> WHAT TO WORK ON
Return everything from the line containing "Viewport: 1568px width, 657px" down to the line containing "Action: [x=68, y=71]" in the entries below, copied without any changes.

> DATASET EXTRACT
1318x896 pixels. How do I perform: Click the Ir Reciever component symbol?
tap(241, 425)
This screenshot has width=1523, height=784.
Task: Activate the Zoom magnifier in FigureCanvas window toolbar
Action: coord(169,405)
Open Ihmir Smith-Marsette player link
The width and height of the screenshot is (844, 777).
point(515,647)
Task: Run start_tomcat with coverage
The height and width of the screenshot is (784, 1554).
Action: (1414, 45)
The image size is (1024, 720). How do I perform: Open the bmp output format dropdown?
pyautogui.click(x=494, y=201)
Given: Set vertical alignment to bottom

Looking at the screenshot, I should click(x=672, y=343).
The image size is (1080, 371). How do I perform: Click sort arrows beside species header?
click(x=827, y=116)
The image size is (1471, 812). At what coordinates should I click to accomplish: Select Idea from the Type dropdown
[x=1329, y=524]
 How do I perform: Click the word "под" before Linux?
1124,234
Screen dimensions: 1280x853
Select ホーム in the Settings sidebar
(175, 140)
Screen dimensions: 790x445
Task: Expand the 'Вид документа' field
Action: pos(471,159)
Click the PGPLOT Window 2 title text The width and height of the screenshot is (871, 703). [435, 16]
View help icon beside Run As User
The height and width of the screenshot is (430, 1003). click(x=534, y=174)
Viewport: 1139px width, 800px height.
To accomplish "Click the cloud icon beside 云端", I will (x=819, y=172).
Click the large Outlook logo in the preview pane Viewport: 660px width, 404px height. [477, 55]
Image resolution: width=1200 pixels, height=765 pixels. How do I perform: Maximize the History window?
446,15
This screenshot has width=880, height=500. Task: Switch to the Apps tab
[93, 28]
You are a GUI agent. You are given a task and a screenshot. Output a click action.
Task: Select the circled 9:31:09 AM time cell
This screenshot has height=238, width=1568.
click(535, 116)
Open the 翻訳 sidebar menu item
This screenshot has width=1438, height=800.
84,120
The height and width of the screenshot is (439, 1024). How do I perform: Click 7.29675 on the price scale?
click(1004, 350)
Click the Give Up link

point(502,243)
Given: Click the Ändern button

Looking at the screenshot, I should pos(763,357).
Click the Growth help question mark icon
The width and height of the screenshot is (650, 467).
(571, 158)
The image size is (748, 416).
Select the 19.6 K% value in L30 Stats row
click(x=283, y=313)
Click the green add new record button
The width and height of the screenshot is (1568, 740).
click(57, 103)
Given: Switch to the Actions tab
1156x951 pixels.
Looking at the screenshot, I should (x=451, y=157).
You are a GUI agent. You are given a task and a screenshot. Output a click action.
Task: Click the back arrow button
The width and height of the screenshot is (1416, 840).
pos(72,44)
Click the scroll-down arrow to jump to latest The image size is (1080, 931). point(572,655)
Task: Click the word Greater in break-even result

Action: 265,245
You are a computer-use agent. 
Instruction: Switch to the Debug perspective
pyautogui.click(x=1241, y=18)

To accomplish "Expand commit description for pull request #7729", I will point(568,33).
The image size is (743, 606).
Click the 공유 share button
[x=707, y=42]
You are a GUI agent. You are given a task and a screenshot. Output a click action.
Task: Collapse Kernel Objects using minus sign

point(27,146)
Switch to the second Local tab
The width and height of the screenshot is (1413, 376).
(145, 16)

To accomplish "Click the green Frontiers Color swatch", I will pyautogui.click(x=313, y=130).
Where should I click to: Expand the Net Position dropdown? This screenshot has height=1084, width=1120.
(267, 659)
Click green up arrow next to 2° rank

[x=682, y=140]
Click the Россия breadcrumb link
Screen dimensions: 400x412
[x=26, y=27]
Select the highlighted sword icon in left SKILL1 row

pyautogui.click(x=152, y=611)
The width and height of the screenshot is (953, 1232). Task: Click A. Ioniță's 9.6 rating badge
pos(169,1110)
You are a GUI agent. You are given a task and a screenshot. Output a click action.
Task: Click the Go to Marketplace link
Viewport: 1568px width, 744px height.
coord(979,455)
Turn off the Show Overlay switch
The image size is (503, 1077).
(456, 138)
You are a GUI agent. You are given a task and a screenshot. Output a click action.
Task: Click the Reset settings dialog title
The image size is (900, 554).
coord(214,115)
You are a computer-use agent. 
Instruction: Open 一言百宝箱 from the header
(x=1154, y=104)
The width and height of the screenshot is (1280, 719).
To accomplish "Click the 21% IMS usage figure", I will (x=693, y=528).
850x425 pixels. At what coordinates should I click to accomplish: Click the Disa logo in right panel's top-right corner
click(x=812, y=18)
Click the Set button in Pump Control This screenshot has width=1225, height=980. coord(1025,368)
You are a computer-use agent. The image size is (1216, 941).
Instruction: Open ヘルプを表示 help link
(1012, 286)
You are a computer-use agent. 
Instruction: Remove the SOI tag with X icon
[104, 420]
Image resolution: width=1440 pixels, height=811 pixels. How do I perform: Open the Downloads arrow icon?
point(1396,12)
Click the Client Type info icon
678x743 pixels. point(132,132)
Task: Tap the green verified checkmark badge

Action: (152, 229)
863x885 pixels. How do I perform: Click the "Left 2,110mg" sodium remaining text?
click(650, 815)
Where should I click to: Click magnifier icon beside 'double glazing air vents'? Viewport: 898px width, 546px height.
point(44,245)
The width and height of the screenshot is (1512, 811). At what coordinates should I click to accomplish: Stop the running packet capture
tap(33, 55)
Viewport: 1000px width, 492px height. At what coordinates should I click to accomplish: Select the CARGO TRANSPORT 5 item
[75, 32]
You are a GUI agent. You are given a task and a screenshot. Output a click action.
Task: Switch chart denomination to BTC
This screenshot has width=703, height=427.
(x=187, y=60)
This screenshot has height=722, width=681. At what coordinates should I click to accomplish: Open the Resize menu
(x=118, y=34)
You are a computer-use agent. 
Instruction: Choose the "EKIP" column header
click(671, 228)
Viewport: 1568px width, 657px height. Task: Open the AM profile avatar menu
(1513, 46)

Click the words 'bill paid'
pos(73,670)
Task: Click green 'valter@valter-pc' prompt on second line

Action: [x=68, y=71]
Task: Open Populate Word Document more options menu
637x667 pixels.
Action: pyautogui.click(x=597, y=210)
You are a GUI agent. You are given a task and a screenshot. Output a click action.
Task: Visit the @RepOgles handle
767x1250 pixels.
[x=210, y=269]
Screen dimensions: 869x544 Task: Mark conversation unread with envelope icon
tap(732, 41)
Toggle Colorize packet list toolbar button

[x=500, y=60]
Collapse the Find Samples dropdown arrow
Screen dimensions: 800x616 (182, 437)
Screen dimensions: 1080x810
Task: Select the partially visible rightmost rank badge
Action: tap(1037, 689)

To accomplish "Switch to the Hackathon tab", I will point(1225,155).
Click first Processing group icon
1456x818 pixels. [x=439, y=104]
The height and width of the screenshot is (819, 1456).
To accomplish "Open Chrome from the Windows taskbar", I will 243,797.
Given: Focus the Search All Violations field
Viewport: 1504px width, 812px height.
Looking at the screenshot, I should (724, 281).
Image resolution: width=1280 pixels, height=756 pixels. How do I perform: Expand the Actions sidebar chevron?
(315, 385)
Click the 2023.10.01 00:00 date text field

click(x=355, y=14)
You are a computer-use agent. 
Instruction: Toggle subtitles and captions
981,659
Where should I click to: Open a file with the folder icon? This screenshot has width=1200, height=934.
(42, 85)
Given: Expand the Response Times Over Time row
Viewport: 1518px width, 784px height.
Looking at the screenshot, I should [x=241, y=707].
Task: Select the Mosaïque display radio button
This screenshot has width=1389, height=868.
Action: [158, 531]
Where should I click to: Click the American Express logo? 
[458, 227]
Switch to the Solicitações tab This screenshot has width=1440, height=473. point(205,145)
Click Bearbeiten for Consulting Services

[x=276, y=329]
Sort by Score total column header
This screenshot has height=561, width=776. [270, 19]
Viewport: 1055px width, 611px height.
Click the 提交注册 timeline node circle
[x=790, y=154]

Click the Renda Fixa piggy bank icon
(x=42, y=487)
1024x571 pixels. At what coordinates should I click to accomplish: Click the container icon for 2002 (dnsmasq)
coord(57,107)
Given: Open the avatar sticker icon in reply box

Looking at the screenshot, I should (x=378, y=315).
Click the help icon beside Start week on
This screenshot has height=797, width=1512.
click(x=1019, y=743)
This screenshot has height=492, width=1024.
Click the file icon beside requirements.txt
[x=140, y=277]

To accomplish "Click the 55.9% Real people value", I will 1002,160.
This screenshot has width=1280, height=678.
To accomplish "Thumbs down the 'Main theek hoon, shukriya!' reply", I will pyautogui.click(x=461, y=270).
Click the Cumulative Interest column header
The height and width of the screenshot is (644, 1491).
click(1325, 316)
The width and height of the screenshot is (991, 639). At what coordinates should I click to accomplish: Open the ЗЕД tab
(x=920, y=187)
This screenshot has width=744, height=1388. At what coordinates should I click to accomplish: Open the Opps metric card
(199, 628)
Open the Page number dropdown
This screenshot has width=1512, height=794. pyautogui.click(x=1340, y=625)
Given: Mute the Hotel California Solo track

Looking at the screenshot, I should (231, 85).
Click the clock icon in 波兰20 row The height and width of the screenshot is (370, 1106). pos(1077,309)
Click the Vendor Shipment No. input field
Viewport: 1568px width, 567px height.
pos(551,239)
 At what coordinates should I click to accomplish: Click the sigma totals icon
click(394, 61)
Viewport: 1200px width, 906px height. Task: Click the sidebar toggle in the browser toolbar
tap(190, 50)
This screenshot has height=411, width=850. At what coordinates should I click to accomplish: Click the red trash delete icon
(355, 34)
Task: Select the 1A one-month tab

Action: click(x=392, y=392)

> RESPONSE TO THE EXERCISE
Viewport: 1568px width, 657px height. Task: Open the AM profile avatar menu
(1513, 46)

Click the words 'bill paid'
pos(73,670)
Task: Click green 'valter@valter-pc' prompt on second line

Action: [x=68, y=71]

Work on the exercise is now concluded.